- [Record set]

....

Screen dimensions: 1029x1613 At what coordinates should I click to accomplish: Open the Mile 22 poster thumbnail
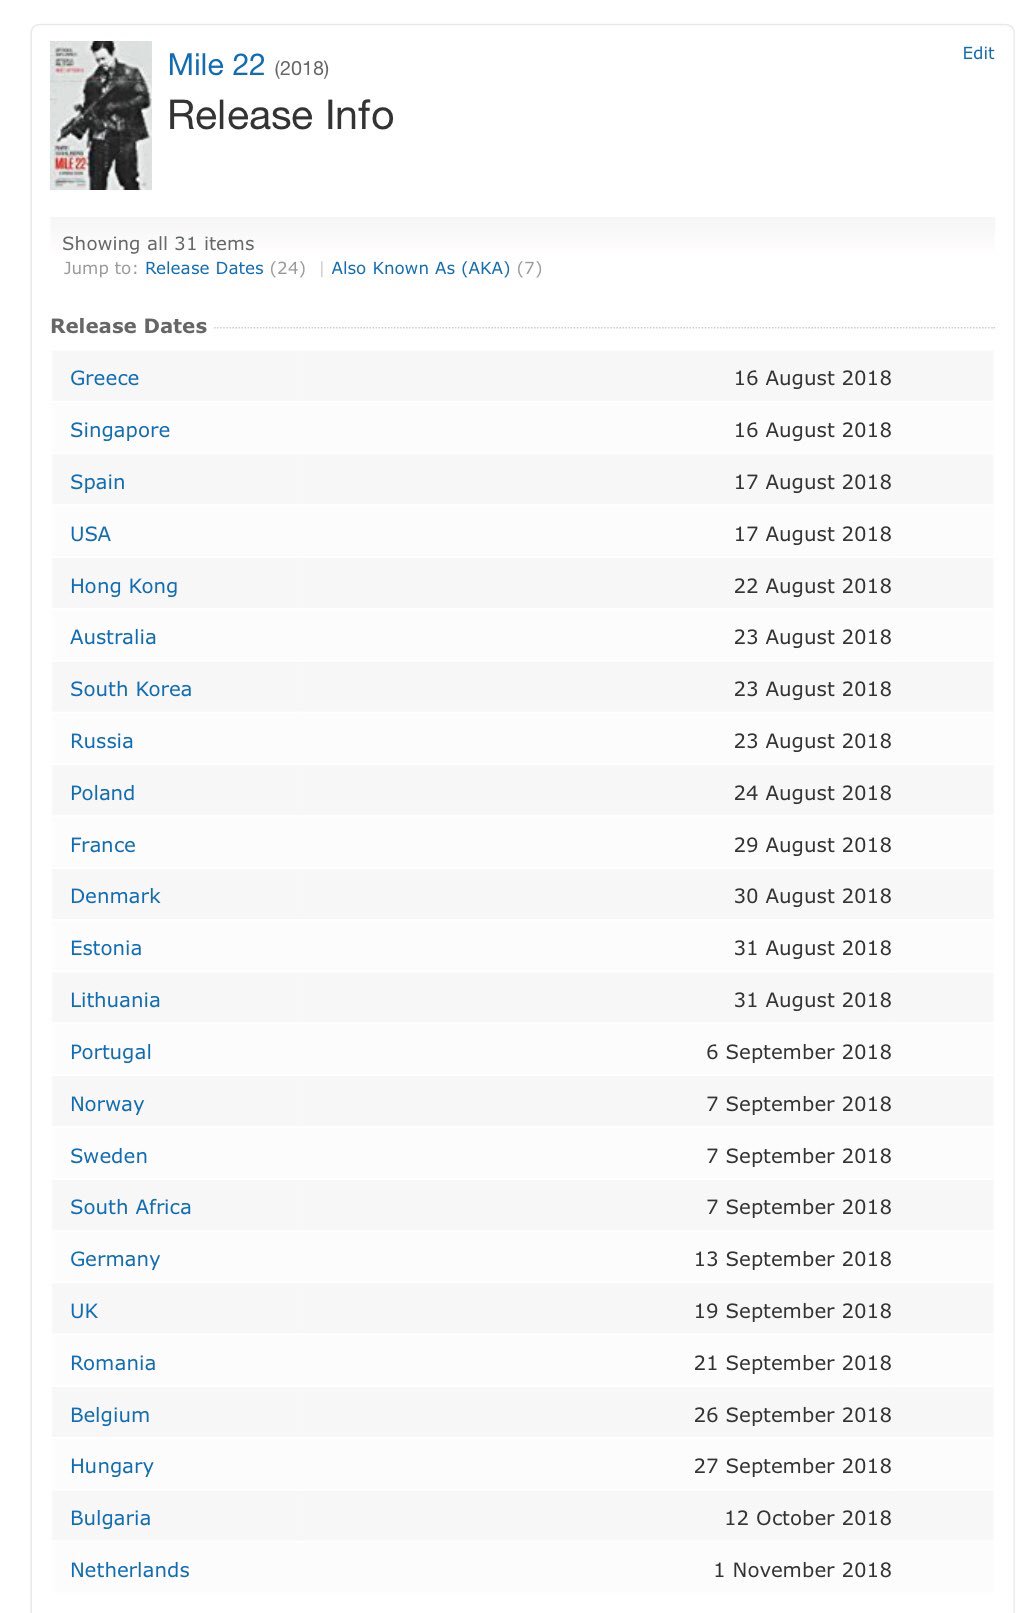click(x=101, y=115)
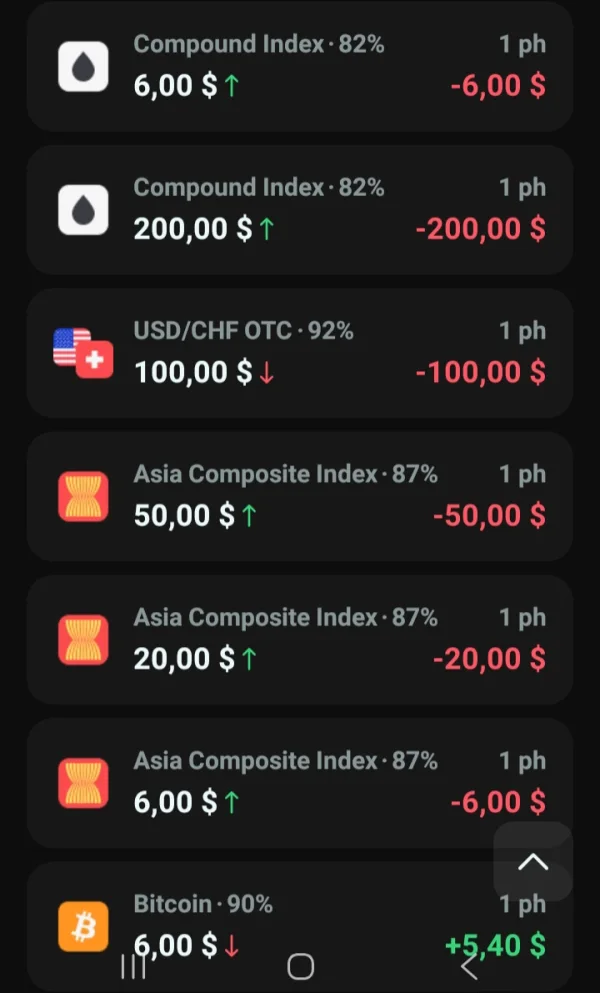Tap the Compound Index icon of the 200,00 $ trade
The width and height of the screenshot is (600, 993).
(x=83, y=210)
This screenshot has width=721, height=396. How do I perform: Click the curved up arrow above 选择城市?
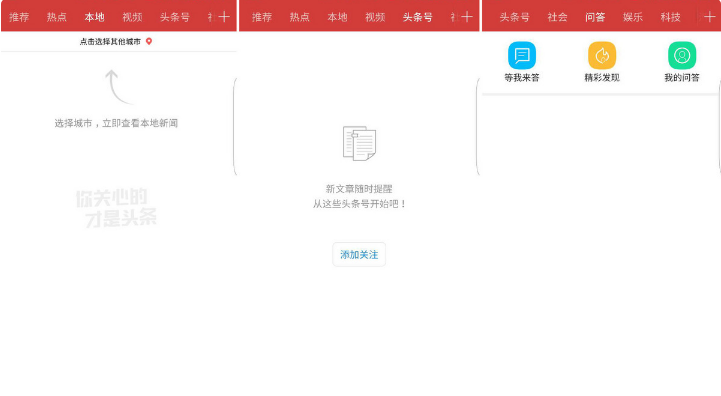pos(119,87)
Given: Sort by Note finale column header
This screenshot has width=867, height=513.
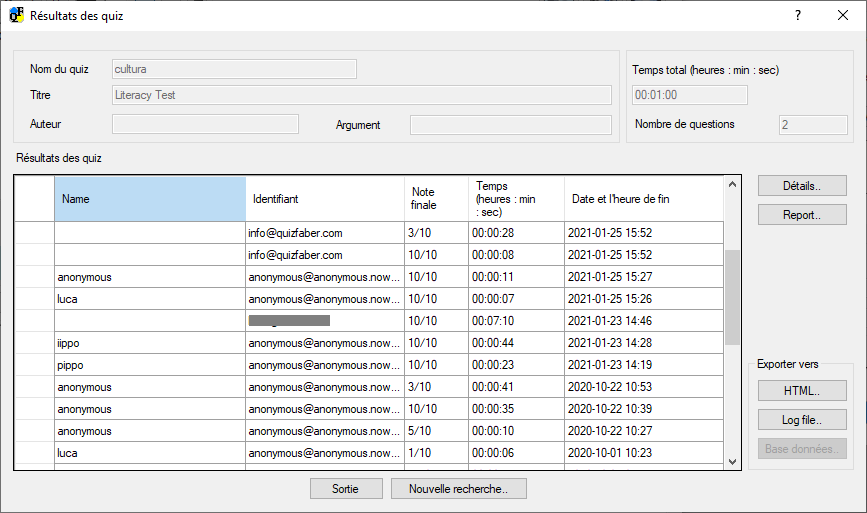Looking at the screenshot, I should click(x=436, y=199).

....

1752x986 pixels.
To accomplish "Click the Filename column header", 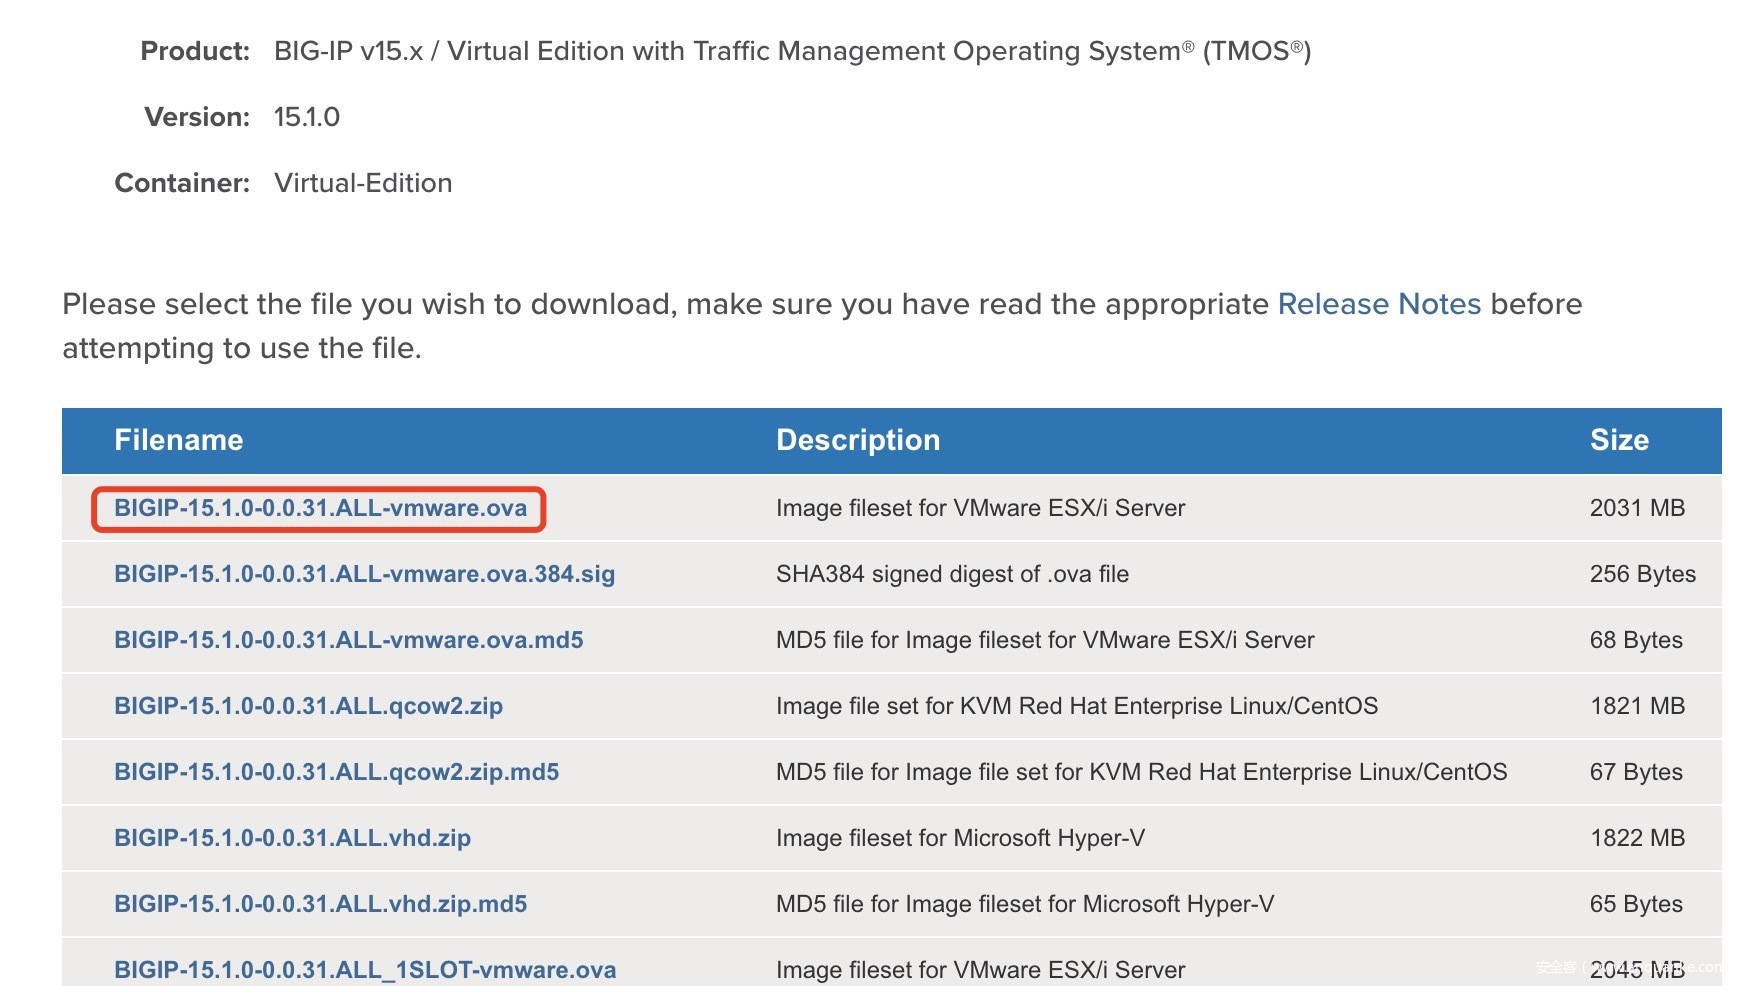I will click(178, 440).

....

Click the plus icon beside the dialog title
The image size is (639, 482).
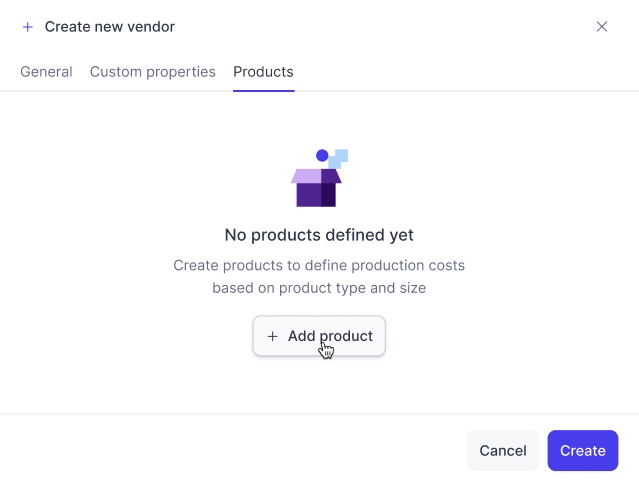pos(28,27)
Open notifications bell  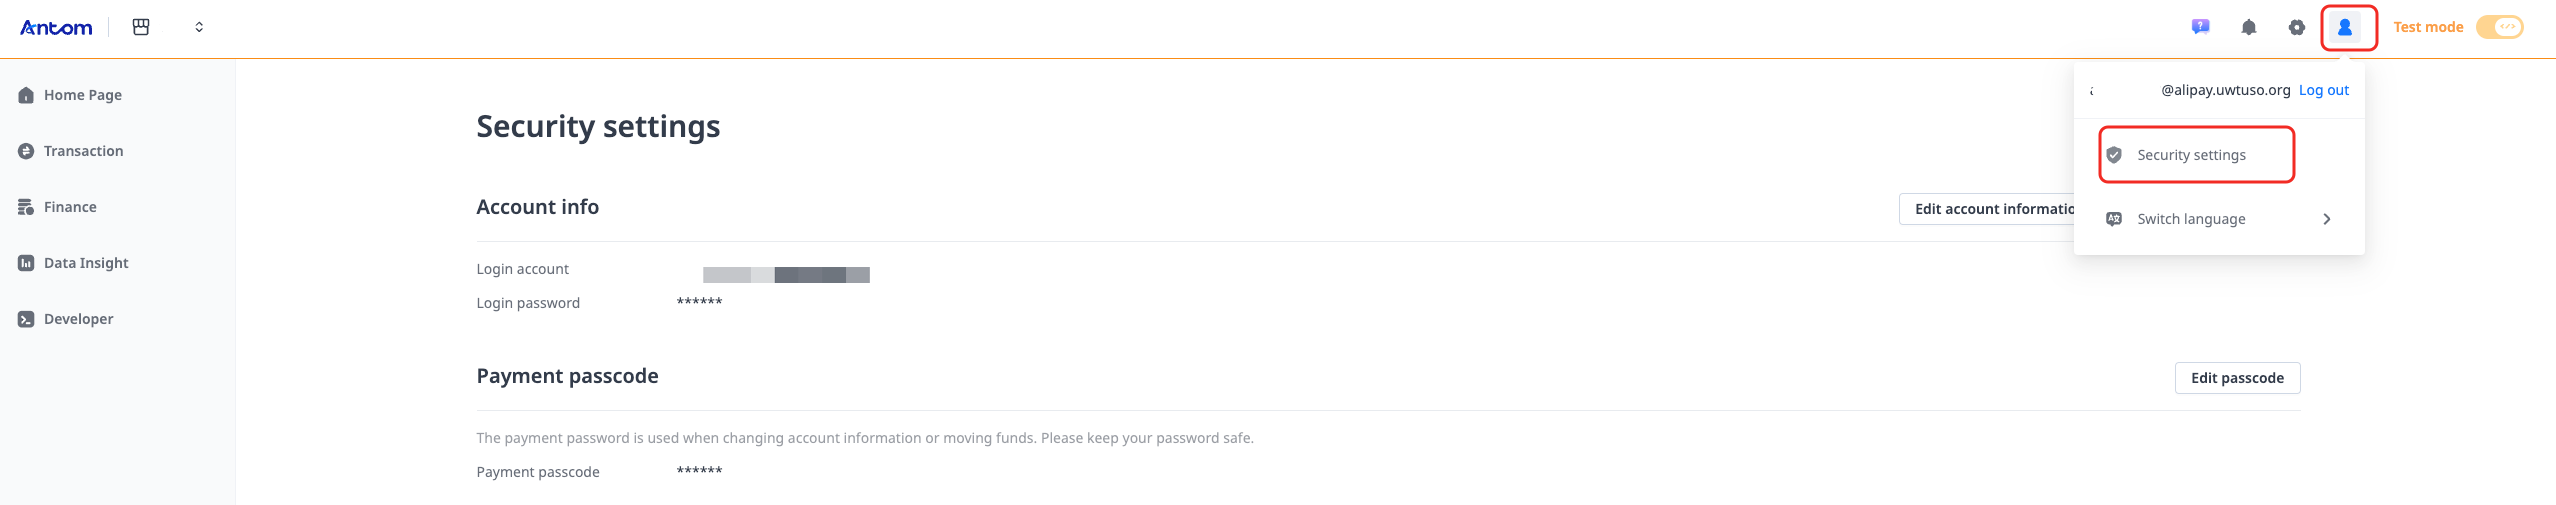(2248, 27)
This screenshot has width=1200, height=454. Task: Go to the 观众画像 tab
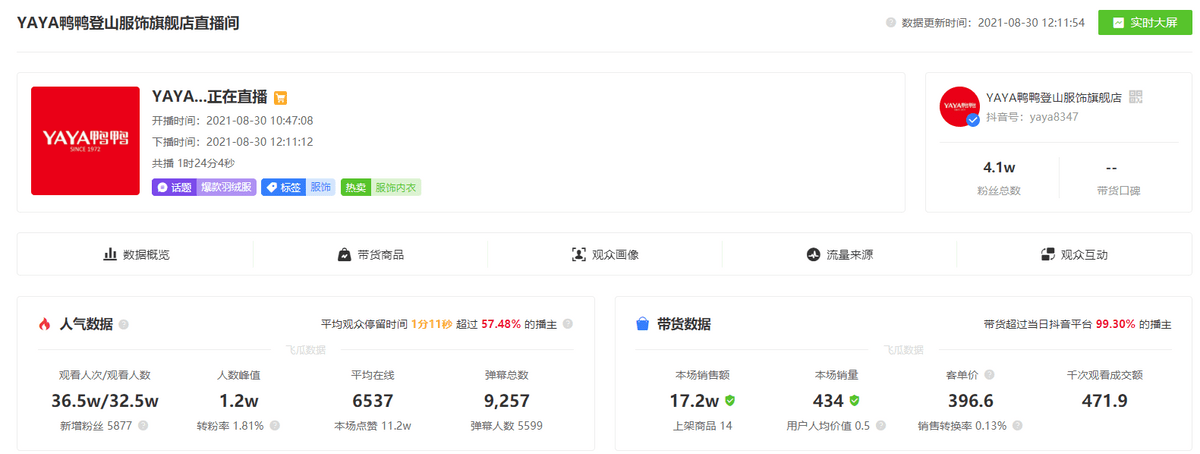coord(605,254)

....

- [Task to carry out] Only the lines between the one with "Screen dimensions: 1029x1613" and the one with "Given: Sort by Note finale column header", those two included, get copied from the material above. Keep it exact and free of pictures.

- [Output below]
Screen dimensions: 1029x1613 At what coordinates should I click to accomplish: Open the Mile 22 poster thumbnail
click(x=101, y=115)
Tap the Compound Index icon of the 200,00 $ trade
The width and height of the screenshot is (600, 993).
(x=83, y=210)
This screenshot has width=721, height=396. How do I perform: Click the curved up arrow above 选择城市?
pos(119,87)
Given: Sort by Note finale column header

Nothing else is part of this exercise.